Kinetics of serum HBsAg and intrahepatic cccDNA during pegylated interferon therapy in patients with HBeAg‐positive and HBeAg‐negative chronic hepatitis B

This study was aimed at comparing clinical applicability of serum HBsAg quantification in relation to intrahepatic covalently closed‐circular DNA (cccDNA) in patients with HBeAg‐positive and HBeAg‐negative chronic hepatitis B (CHB) treated with pegylated interferon (PEG‐IFN) monotherapy for 48 weeks. Overall, 32 and 36 patients with HBeAg‐positive and HBeAg‐negative CHB, respectively were recruited.

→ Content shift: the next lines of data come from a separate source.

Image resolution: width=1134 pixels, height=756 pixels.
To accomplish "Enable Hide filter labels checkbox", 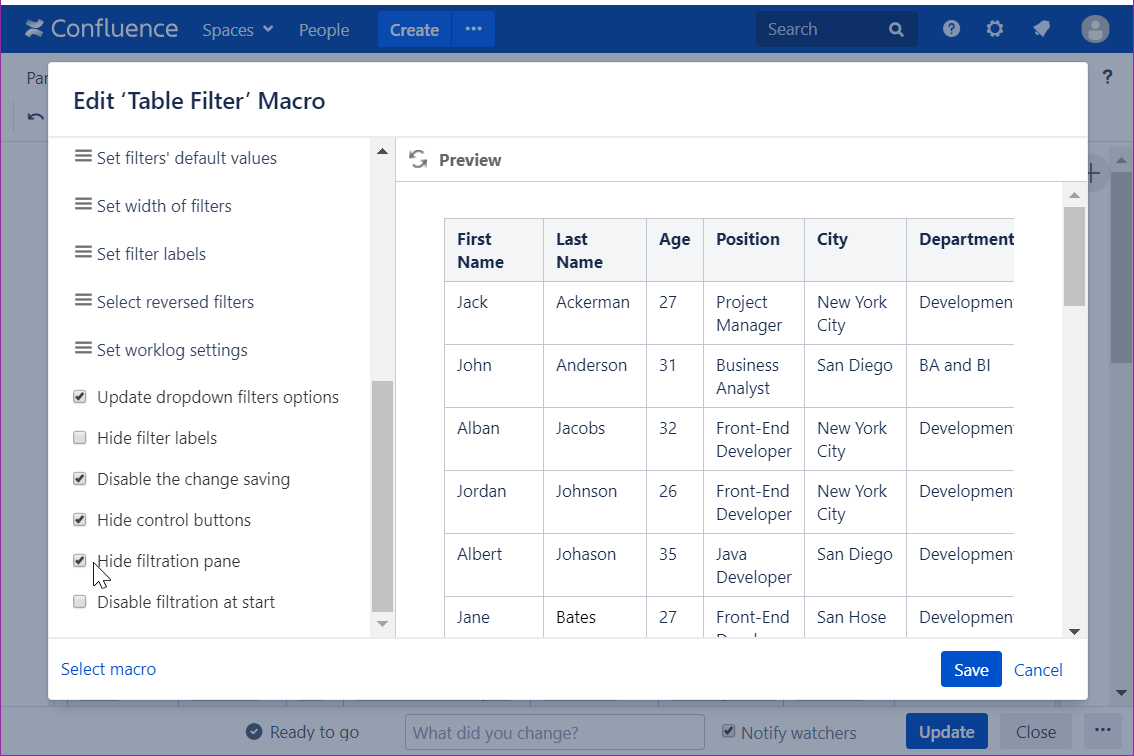I will (80, 438).
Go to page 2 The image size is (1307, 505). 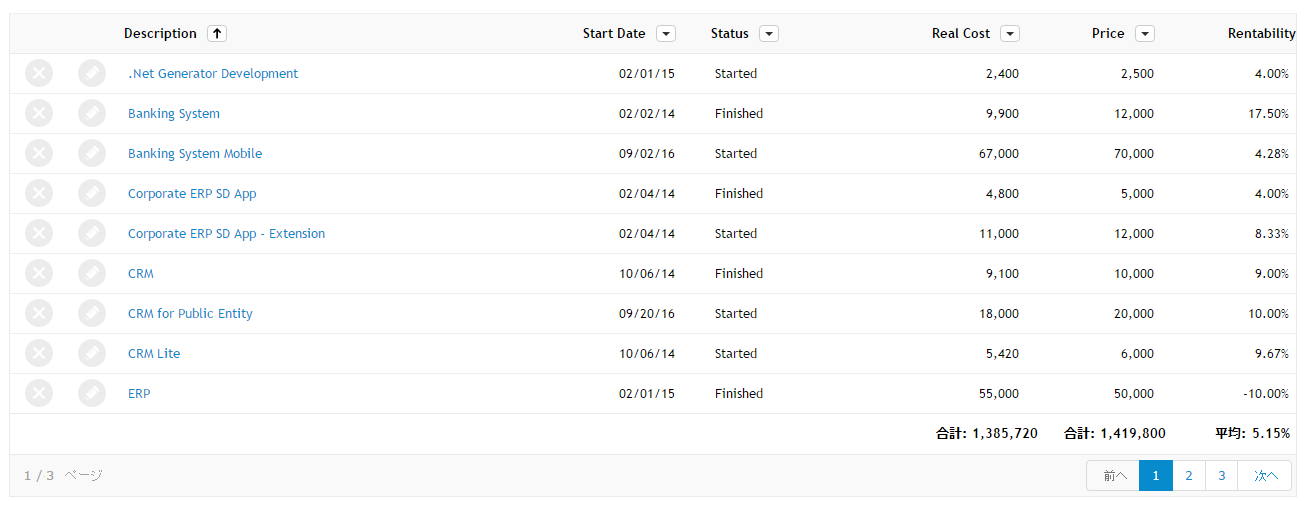[x=1189, y=476]
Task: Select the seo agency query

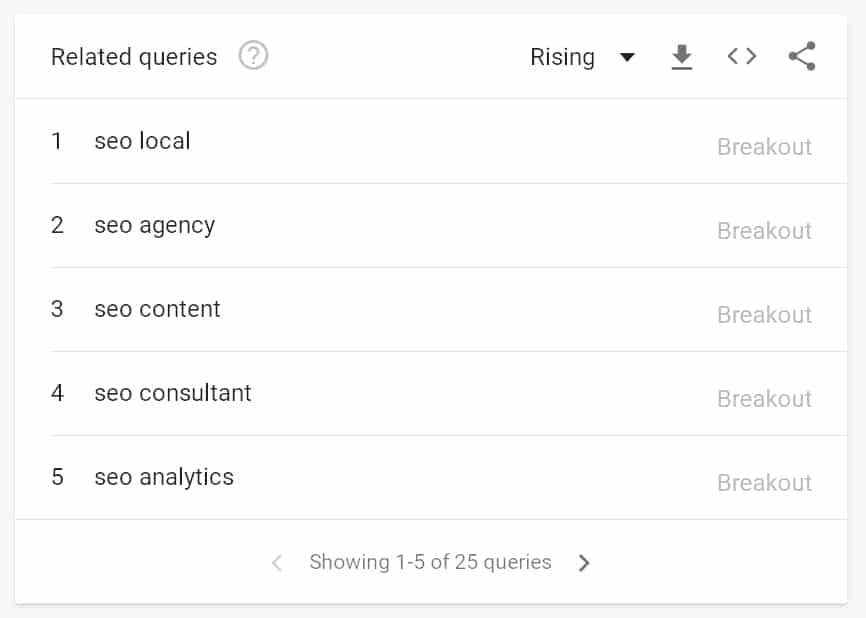Action: tap(154, 225)

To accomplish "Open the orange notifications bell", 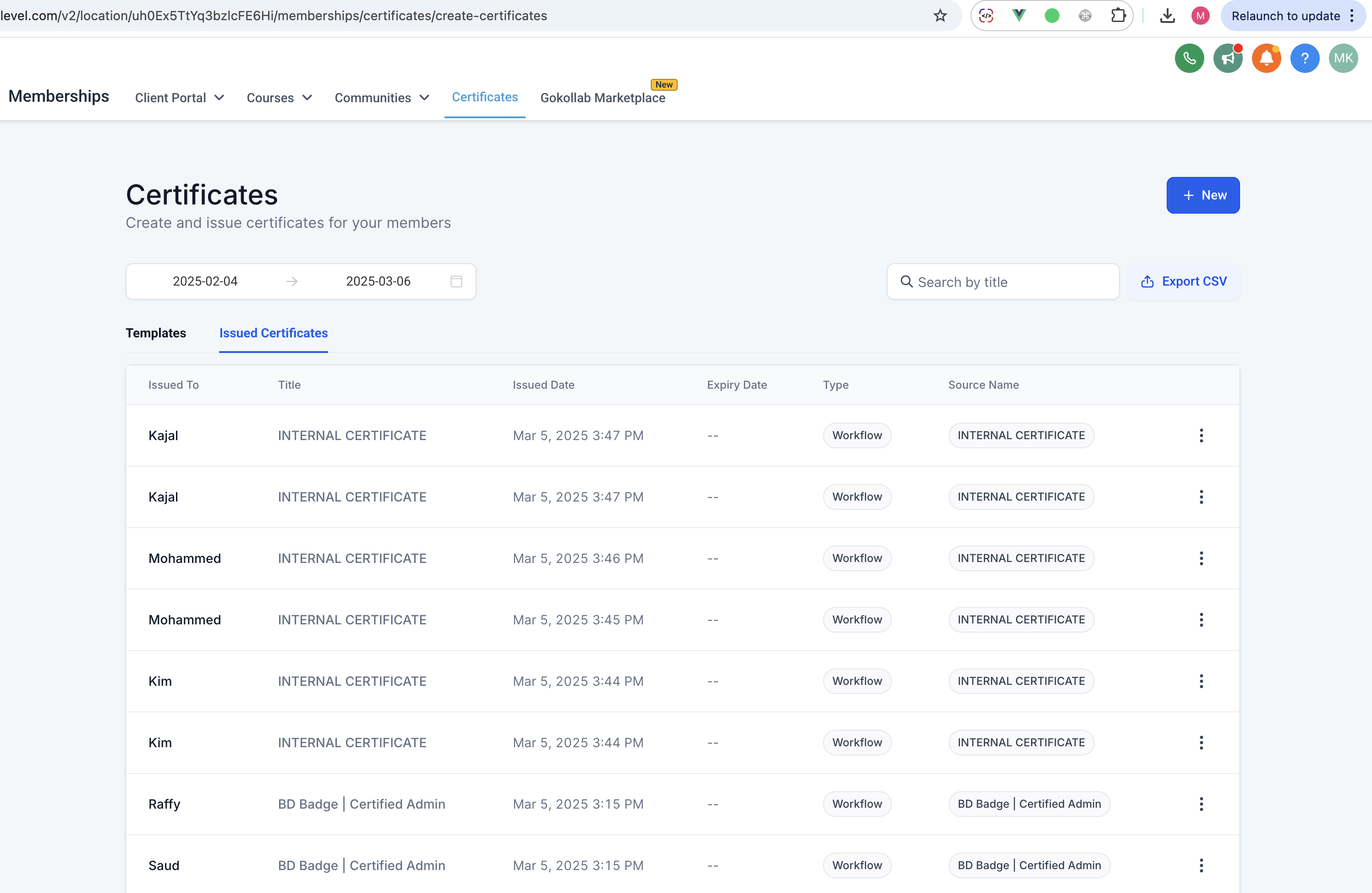I will click(x=1266, y=58).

Paired liver biopsies at baseline and end of therapy were analyzed for cccDNA. Virological response (VR) at 48 weeks post‐treatment was defined as HBeAg clearance (for HBeAg‐positive CHB) and HBV DNA <2,000 IU/ml (for both groups). The results demonstrated that baseline levels of all viral markers were higher in the HBeAg‐positive group than the HBeAg‐negative group. Baseline HBsAg correlated with cccDNA in the HBeAg‐positive group (r = 0.452, P = 0.009) but not in the HBeAg‐negative group (r = 0.018, P = 0.919). However, the magnitude of cccDNA and HBsAg decline at end of treatment was not different between groups. The reduction of HBsAg showed a positive correlation with cccDNA decline in HBeAg‐positive and HBeAg‐negative CHB (r = 0.544, P = 0.001 and r = 0.364, P = 0.029, respectively). Overall, responders had more decline in cccDNA and HBsAg levels compared with non‐responders. Patients with serum HBsAg decline of >1.0 log10 IU/ml during treatment archived VR and HBsAg clearance of 80% and 30%, respectively. In conclusion, serum HBsAg represented a better surrogate marker of intrahepatic cccDNA in patients with HBeAg‐positive CHB compared to those with HBeAg‐negative CHB. On‐treatment, HBsAg reduction of 1.0 log10 IU/mL was associated with a high probability of subsequent VR and HBsAg clearance in patients receiving PEG‐IFN therapy. J. Med. Virol. 89:130–138, 2017. © 2016 Wiley Periodicals, Inc.